[Records from a collection]
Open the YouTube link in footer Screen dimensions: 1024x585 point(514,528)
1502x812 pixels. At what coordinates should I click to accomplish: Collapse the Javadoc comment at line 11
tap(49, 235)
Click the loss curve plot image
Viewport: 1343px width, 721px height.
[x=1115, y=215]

Exercise aim: Each record above is to be returned verbatim.

Task solution:
Open the YouTube link in footer Screen dimensions: 1024x585 point(514,528)
1502x812 pixels. At what coordinates should I click to accomplish: Collapse the Javadoc comment at line 11
tap(49, 235)
Click the loss curve plot image
Viewport: 1343px width, 721px height.
[x=1115, y=215]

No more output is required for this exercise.